(Saved data entries)
◆ ◆ ◆ ◆

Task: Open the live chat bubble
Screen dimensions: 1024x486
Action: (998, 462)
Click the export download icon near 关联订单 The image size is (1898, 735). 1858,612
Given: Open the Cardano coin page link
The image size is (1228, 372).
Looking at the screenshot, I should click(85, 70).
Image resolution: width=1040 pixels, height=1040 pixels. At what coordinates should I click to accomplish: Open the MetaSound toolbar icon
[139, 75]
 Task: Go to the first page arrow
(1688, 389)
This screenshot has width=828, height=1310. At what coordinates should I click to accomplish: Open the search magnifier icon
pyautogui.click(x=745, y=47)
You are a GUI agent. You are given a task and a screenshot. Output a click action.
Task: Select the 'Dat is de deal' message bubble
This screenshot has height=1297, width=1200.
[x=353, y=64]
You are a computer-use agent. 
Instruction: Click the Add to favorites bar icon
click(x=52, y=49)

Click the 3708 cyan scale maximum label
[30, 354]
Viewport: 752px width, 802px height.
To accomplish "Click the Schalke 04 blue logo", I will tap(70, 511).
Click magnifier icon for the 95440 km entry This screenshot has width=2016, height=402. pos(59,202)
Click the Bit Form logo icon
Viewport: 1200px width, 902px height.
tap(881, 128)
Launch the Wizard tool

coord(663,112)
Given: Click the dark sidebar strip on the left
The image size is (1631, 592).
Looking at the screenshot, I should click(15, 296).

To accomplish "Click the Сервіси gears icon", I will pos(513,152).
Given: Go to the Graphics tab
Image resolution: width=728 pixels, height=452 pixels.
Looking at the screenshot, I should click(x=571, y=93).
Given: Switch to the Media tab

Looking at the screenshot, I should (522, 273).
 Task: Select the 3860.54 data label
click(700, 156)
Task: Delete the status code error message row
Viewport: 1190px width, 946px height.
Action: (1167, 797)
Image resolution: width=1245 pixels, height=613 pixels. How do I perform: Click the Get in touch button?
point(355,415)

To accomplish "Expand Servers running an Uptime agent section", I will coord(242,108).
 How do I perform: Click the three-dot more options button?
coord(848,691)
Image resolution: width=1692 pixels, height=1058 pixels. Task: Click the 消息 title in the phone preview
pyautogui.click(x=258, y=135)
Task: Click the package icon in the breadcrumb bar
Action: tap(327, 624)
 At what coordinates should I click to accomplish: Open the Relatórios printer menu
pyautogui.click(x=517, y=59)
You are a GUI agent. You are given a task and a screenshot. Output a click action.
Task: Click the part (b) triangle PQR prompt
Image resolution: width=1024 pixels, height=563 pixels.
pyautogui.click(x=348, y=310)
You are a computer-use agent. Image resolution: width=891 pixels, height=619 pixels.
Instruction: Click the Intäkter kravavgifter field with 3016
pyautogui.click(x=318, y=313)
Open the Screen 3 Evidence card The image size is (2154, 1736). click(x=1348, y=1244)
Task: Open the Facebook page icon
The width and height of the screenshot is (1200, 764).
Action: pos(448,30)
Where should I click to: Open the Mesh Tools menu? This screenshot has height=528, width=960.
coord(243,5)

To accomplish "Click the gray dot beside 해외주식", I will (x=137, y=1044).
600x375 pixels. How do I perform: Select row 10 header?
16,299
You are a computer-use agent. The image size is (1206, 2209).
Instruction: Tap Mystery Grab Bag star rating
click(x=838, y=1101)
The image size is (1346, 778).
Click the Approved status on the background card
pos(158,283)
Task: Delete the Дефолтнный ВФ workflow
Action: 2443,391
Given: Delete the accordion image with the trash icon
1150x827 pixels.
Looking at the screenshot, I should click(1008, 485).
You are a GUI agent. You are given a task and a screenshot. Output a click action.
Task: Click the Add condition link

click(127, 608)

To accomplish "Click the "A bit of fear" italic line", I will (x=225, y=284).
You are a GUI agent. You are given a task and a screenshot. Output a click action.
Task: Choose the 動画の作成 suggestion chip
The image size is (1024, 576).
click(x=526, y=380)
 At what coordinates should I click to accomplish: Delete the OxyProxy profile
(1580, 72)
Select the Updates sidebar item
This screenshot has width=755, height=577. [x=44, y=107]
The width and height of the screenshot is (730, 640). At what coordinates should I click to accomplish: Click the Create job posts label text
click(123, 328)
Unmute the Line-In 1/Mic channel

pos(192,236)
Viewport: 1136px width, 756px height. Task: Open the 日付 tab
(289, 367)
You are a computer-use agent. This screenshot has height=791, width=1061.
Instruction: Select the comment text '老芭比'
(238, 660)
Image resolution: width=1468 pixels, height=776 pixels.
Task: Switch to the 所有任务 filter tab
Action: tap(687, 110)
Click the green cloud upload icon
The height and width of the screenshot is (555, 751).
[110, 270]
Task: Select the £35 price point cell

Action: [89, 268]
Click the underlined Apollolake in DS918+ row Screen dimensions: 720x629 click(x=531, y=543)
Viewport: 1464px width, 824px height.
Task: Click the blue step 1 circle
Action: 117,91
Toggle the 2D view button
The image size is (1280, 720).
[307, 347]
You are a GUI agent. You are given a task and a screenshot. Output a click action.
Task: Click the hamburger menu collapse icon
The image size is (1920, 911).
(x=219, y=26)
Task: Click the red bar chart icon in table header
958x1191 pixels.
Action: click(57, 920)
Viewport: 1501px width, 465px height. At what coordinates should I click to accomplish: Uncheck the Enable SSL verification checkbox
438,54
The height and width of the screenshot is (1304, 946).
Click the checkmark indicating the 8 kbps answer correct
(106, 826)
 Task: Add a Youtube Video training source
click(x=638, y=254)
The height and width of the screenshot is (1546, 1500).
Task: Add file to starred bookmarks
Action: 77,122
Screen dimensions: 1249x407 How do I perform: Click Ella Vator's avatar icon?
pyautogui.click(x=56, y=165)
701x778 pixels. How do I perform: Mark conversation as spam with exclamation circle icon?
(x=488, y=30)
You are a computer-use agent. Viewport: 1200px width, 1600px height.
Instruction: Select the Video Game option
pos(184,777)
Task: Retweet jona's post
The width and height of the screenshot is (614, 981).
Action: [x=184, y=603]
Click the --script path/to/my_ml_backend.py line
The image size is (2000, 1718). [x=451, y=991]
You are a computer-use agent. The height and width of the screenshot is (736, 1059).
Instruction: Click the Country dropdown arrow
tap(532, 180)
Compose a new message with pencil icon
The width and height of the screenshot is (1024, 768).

◆ ◆ ◆ ◆

## What is required
Without leaving anything out, give the entries again exactly.

## Result of this exercise
Task: Open the live chat bubble
Screen dimensions: 1024x486
Action: (998, 462)
Click the export download icon near 关联订单 The image size is (1898, 735). 1858,612
Given: Open the Cardano coin page link
The image size is (1228, 372).
Looking at the screenshot, I should click(85, 70).
Image resolution: width=1040 pixels, height=1040 pixels. At what coordinates should I click to accomplish: Open the MetaSound toolbar icon
[139, 75]
 Task: Go to the first page arrow
(1688, 389)
This screenshot has width=828, height=1310. At what coordinates should I click to accomplish: Open the search magnifier icon
pyautogui.click(x=745, y=47)
You are a GUI agent. You are given a task and a screenshot. Output a click action.
Task: Select the 'Dat is de deal' message bubble
This screenshot has height=1297, width=1200.
[x=353, y=64]
You are a computer-use agent. 
Instruction: Click the Add to favorites bar icon
click(x=52, y=49)

Click the 3708 cyan scale maximum label
[30, 354]
Viewport: 752px width, 802px height.
To accomplish "Click the Schalke 04 blue logo", I will tap(70, 511).
Click magnifier icon for the 95440 km entry This screenshot has width=2016, height=402. pos(59,202)
Click the Bit Form logo icon
Viewport: 1200px width, 902px height.
tap(881, 128)
Launch the Wizard tool

coord(663,112)
Given: Click the dark sidebar strip on the left
The image size is (1631, 592).
Looking at the screenshot, I should click(15, 296).

To accomplish "Click the Сервіси gears icon", I will pos(513,152).
Given: Go to the Graphics tab
Image resolution: width=728 pixels, height=452 pixels.
Looking at the screenshot, I should click(x=571, y=93).
Given: Switch to the Media tab

Looking at the screenshot, I should (522, 273).
 Task: Select the 3860.54 data label
click(700, 156)
Task: Delete the status code error message row
Viewport: 1190px width, 946px height.
Action: (1167, 797)
Image resolution: width=1245 pixels, height=613 pixels. How do I perform: Click the Get in touch button?
point(355,415)

To accomplish "Expand Servers running an Uptime agent section", I will coord(242,108).
 How do I perform: Click the three-dot more options button?
coord(848,691)
Image resolution: width=1692 pixels, height=1058 pixels. Task: Click the 消息 title in the phone preview
pyautogui.click(x=258, y=135)
Task: Click the package icon in the breadcrumb bar
Action: tap(327, 624)
 At what coordinates should I click to accomplish: Open the Relatórios printer menu
pyautogui.click(x=517, y=59)
You are a GUI agent. You are given a task and a screenshot. Output a click action.
Task: Click the part (b) triangle PQR prompt
Image resolution: width=1024 pixels, height=563 pixels.
pyautogui.click(x=348, y=310)
You are a computer-use agent. Image resolution: width=891 pixels, height=619 pixels.
Instruction: Click the Intäkter kravavgifter field with 3016
pyautogui.click(x=318, y=313)
Open the Screen 3 Evidence card The image size is (2154, 1736). click(x=1348, y=1244)
Task: Open the Facebook page icon
The width and height of the screenshot is (1200, 764).
Action: pos(448,30)
Where should I click to: Open the Mesh Tools menu? This screenshot has height=528, width=960.
coord(243,5)

To accomplish "Click the gray dot beside 해외주식", I will (x=137, y=1044).
600x375 pixels. How do I perform: Select row 10 header?
16,299
You are a computer-use agent. The image size is (1206, 2209).
Instruction: Tap Mystery Grab Bag star rating
click(x=838, y=1101)
The image size is (1346, 778).
Click the Approved status on the background card
pos(158,283)
Task: Delete the Дефолтнный ВФ workflow
Action: 2443,391
Given: Delete the accordion image with the trash icon
1150x827 pixels.
Looking at the screenshot, I should click(1008, 485).
You are a GUI agent. You are given a task and a screenshot. Output a click action.
Task: Click the Add condition link

click(127, 608)

To accomplish "Click the "A bit of fear" italic line", I will (x=225, y=284).
You are a GUI agent. You are given a task and a screenshot. Output a click action.
Task: Choose the 動画の作成 suggestion chip
The image size is (1024, 576).
click(x=526, y=380)
 At what coordinates should I click to accomplish: Delete the OxyProxy profile
(1580, 72)
Select the Updates sidebar item
This screenshot has width=755, height=577. [x=44, y=107]
The width and height of the screenshot is (730, 640). At what coordinates should I click to accomplish: Click the Create job posts label text
click(123, 328)
Unmute the Line-In 1/Mic channel

pos(192,236)
Viewport: 1136px width, 756px height. Task: Open the 日付 tab
(289, 367)
You are a computer-use agent. This screenshot has height=791, width=1061.
Instruction: Select the comment text '老芭比'
(238, 660)
Image resolution: width=1468 pixels, height=776 pixels.
Task: Switch to the 所有任务 filter tab
Action: tap(687, 110)
Click the green cloud upload icon
The height and width of the screenshot is (555, 751).
[110, 270]
Task: Select the £35 price point cell

Action: [89, 268]
Click the underlined Apollolake in DS918+ row Screen dimensions: 720x629 click(x=531, y=543)
Viewport: 1464px width, 824px height.
Task: Click the blue step 1 circle
Action: 117,91
Toggle the 2D view button
The image size is (1280, 720).
[307, 347]
You are a GUI agent. You are given a task and a screenshot. Output a click action.
Task: Click the hamburger menu collapse icon
The image size is (1920, 911).
(x=219, y=26)
Task: Click the red bar chart icon in table header
958x1191 pixels.
Action: click(57, 920)
Viewport: 1501px width, 465px height. At what coordinates should I click to accomplish: Uncheck the Enable SSL verification checkbox
438,54
The height and width of the screenshot is (1304, 946).
Click the checkmark indicating the 8 kbps answer correct
(106, 826)
 Task: Add a Youtube Video training source
click(x=638, y=254)
The height and width of the screenshot is (1546, 1500).
Task: Add file to starred bookmarks
Action: 77,122
Screen dimensions: 1249x407 How do I perform: Click Ella Vator's avatar icon?
pyautogui.click(x=56, y=165)
701x778 pixels. How do I perform: Mark conversation as spam with exclamation circle icon?
(x=488, y=30)
You are a computer-use agent. Viewport: 1200px width, 1600px height.
Instruction: Select the Video Game option
pos(184,777)
Task: Retweet jona's post
The width and height of the screenshot is (614, 981).
Action: [x=184, y=603]
Click the --script path/to/my_ml_backend.py line
The image size is (2000, 1718). [x=451, y=991]
You are a computer-use agent. The height and width of the screenshot is (736, 1059).
Instruction: Click the Country dropdown arrow
tap(532, 180)
Compose a new message with pencil icon
The width and height of the screenshot is (1024, 768).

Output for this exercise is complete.